Ambiguous Victories: Civil Rights in the Age of Neoliberalism

By JORGE MARISCAL

The widespread celebration around the repeal of Don’t Ask, Don’t Tell (DADT) was certainly justified. The fundamental unfairness of a policy–at its core a free speech issue—that forced U.S. servicewomen and men to lie about an important part of their identity made DADT unsustainable. Generational change and common sense won repeal despite opposition from the most retrograde elements of the military hierarchy and their surrogates like John McCain.

Advocacy groups called the repeal of DADT a “civil rights” victory and the corporate media trumpeted it as one of several end-ofyear victories for the Democrats. MSNBC’s Lawrence O’Donnell called the lame duck session the “most productive Congress since Lyndon Johnson maybe since the New Deal.”

One of the pieces of legislation that did not make it through this “productive Congress” was the DREAM Act, a bill that has languished in the Senate for almost a decade. Like DADT, the basic appeal of DREAM is difficult to resist—hard-working undocumented youth brought to the United States as children deserve a pathway to legalization. The vast majority of DREAMeligible youth have no direct experience of their family’s country of origin and many of them are high achievers with college and even graduate school degrees.

The subtext to DREAM is far less sentimental. As some Latino activists have pointed out, DREAM legislation from its earliest incarnation was the handiwork of the Department of Defense. The Pentagon understands that a large pool of eligible young people, many of them bilingual and well educated, would be a potential bonanza for recruiters. Given that the vast majority of undocumented working-class youth find it difficult to complete even two years of college, this particular path to legalization will lead them necessarily into an eight-year military enlistment contract in exchange for permanent residency.

What the movements to pass the DREAM Act and repeal DADT have in common is an uncanny admixture–the goal of regularizing the status of two admirable and aggrieved communities and their direct connection to the machinery of U.S. militarism. At a time when the United States is engaged in a number of hot wars and an unknown number of covert operations, this connection should concern everyone who otherwise supported the passage of DREAM and DADT.

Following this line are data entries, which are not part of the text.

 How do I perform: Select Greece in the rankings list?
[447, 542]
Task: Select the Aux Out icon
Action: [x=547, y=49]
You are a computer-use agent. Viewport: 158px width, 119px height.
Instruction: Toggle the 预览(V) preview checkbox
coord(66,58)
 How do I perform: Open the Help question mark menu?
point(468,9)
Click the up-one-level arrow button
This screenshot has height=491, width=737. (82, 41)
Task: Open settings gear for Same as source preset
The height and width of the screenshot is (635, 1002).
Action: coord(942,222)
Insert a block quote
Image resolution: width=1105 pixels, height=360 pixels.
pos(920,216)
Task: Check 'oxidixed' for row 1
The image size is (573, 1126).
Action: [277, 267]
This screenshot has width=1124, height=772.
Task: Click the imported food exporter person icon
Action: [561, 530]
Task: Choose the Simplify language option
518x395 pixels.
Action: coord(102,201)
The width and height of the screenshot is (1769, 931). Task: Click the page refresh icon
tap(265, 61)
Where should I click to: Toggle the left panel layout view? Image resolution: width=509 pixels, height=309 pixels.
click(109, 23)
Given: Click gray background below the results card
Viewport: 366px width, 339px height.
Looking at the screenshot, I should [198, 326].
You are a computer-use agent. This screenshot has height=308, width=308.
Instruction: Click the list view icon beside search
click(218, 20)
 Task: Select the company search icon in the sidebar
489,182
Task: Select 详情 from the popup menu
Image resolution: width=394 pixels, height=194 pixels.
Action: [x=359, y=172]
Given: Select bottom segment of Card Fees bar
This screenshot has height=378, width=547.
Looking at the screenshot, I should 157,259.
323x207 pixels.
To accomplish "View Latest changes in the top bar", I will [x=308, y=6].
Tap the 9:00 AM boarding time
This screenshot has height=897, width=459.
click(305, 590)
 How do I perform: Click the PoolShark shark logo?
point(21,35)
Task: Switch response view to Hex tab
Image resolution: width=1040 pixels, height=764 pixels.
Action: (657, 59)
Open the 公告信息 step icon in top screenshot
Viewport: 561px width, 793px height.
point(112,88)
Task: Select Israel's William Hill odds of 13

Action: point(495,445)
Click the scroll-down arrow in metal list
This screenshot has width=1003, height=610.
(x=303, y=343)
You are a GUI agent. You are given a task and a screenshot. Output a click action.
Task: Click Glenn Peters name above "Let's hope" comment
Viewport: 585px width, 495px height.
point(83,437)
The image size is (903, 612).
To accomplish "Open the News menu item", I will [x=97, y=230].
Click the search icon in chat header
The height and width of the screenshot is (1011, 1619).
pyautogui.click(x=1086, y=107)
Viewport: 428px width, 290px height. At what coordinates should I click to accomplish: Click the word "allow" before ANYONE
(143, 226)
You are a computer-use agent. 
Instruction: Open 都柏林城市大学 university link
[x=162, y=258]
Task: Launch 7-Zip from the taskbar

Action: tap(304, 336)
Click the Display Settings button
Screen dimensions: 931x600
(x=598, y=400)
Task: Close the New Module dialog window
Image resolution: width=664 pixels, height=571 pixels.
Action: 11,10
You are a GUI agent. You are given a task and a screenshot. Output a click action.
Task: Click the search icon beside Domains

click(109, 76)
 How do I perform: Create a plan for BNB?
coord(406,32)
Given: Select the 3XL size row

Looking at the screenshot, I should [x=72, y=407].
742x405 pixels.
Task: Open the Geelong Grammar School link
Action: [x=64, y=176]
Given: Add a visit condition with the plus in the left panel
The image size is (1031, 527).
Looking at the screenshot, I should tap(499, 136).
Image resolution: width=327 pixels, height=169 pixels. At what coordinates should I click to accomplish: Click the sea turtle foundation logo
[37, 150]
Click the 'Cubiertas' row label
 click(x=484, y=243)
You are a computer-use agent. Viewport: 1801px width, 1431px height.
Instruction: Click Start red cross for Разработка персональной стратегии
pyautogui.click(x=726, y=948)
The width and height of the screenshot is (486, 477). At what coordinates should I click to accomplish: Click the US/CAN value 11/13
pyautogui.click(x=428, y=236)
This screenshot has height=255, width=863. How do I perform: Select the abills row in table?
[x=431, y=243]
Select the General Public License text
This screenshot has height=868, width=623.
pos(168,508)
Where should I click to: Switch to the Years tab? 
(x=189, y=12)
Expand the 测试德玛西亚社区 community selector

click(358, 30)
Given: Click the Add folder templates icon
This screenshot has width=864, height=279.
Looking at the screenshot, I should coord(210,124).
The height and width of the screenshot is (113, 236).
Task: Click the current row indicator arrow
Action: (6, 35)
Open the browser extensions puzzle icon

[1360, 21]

Few of us would deny gay and lesbian people or qualified undocumented youth their right to serve in the military if they choose to do so. But what was difficult to watch was the parade of queer servicemen and women making the media rounds describing the U.S. military as the “greatest organization in the world.” Even more disturbing were public protests and hunger strikes where undocumented youth held “Let us serve” signs and proclaimed their eagerness to enlist and a willingness “to die for my country.”

The point is not to criticize immigrant youth who, desperate for legalized status, perceive military service as a way out of a life of constant fear of deportation. The real question is whether or not any of these young people understand the uses to which politicians have put the U.S. military over the last sixty years.

If in fact the activism around DREAM and DADT are civil rights movements, it seems clear that civil rights in 2010 is remarkably like civil rights circa 1940 when excluded groups, eager to win a modicum of inclusion, remained silent about the most destructive aspects of liberal capitalism. Were he to reappear today, Dr. King would be hard-pressed to recognize his own values in this contemporary civil rights agenda.

What is missing above all is King’s critique of U.S. militarism, his insistence that bloated Pentagon budgets make the social safety net impossible to sustain, and his stunning proclamation that his country was the greatest purveyor of violence in the world. All of these assertions are as true today as they were in 1967.

As we celebrate the repeal of DADT, let’s be realistic. Military culture will continue to be homophobic, sometimes violently so (the astonishingly high percentage of women in the military who report sexual harassment is a related facet of this culture). As we advocate for comprehensive immigration reform that will include legalization for deserving young people, let’s be pleased that hundreds of DREAM youth may attend college but lament the fact that thousands will be tracked into the armed forces.

Our gay, lesbian, and immigrant sisters and brothers are faced with a dilemma. Will their communities support a spirited debate about the advisability (morality) of military service in this most recent chapter of U.S. imperial adventurism? DREAM and DADT activists (and President Obama himself) would do well to revisit Dr. King’s “fierce urgency of now” text, especially the part where he warns: “A nation that continues year after year to spend more money on military defense than on programs of social uplift is approaching spiritual death.”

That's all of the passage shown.